Google Says Adding Dark Mode To Apps Saves Battery (betanews.com)
Dark Mode is not just more aesthetically pleasing to many people, there are real battery-life boosts to be had -- and Google has the numbers to prove it. From a report: Touting the benefits of Dark Mode, Google showed that with screen brightness set to 50 percent, using YouTube with Dark Mode enabled resulted in 14 percent less battery usage. With screen brightness set to 100 percent, the saving jumps to 60 percent. These are not numbers to be sniffed at, but the biggest savings are to be seen on phones with AMOLED screens as anything that is black does not require pixels to be powered. Slides from the event show Google comparing the power usage of its own Pixel phone with an LCD iPhone 7. It shows a 63 percent battery saving when displaying a screenshot of Google Maps in normal and night mode.

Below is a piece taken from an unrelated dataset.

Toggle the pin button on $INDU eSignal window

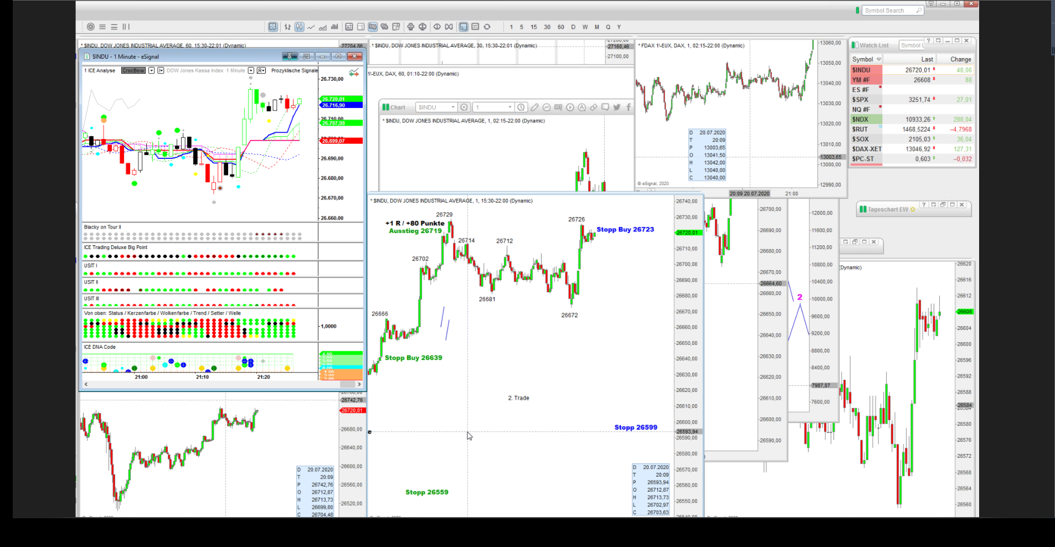(290, 56)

Aren't normal screens backlit by an LED array and they're on constantly and black pixels just blocks and absorb or reflect the light? So making an app all black would simply make your phone warmer and the only solution is dimming it?
Behold, the lack of power of the dark mode.
This is not an illusion, a rip-off, or a ninja technique!
Now why has Google been burning my eyes and draining my batteries for years with their excessive use of all-white UXs?
Incipiamus, fratres, servire Domino Deo, quia hucusque vix vel parum in nullo profecimus.
Google finally realises what Samsung users have known about for over 8 years thanks to a long history of using OLED displays.
Seriously the energy saving benefits on not lighting the screen up actually made it into Samsung's variant of Eclair back in the day which gave you the option to use a dark mode or invert the display.